__Task objective__
Rework the records from the line with "495x396 pixels." up to and including the line with "Looking at the": give only those lines back with "column header" replaced by "column heading" and everything else unchanged, leaving the pictures out.
__________
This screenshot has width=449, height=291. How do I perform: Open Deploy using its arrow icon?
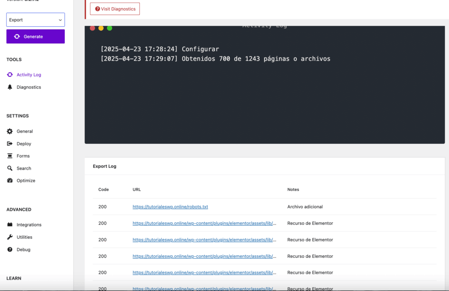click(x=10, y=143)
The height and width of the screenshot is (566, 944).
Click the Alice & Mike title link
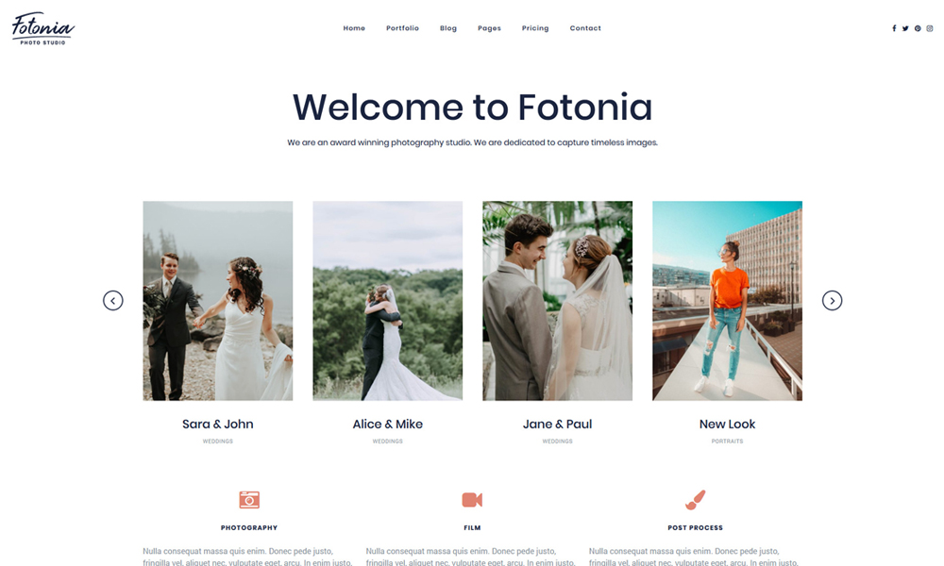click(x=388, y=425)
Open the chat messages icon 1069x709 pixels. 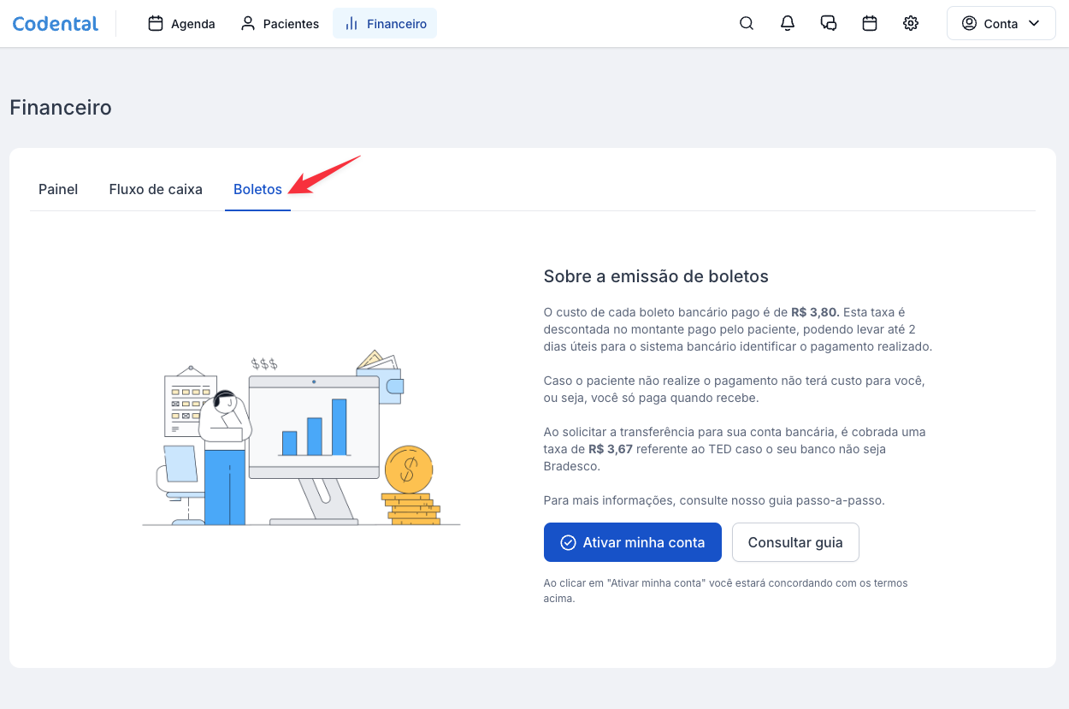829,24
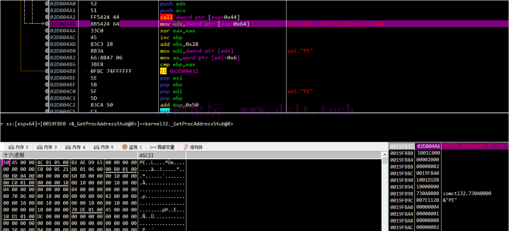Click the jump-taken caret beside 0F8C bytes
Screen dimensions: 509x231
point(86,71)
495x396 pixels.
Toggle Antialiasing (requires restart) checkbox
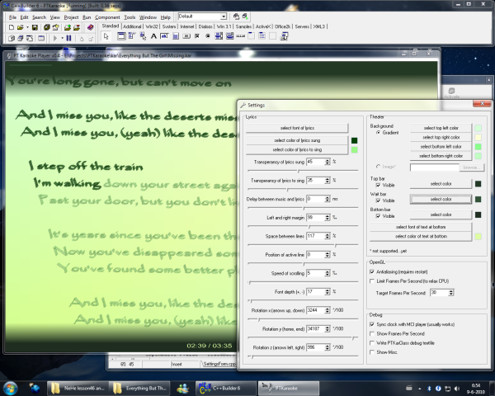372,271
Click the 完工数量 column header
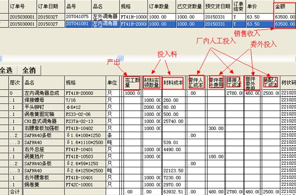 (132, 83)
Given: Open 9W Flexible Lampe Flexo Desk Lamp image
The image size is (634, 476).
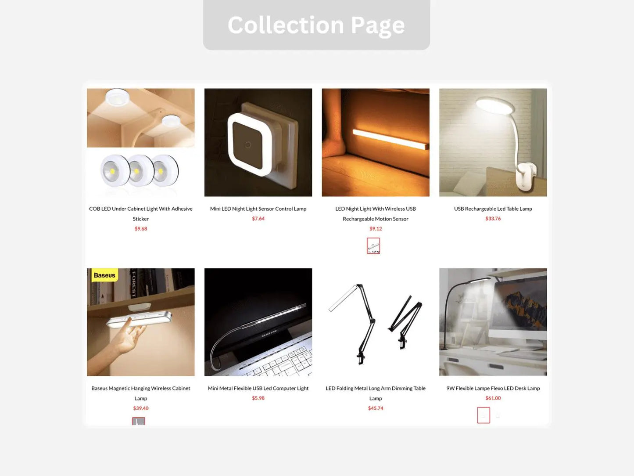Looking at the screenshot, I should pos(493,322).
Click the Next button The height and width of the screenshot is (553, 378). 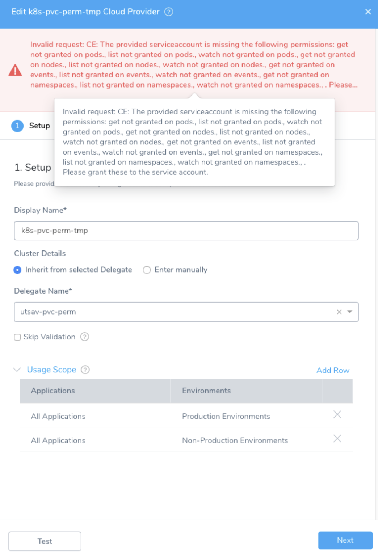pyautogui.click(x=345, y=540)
__________
__Task solution__
495x396 pixels.
Toggle Antialiasing (requires restart) checkbox
372,271
Click the 完工数量 column heading
 (132, 83)
Given: Open 9W Flexible Lampe Flexo Desk Lamp image
The image size is (634, 476).
Looking at the screenshot, I should pos(493,322).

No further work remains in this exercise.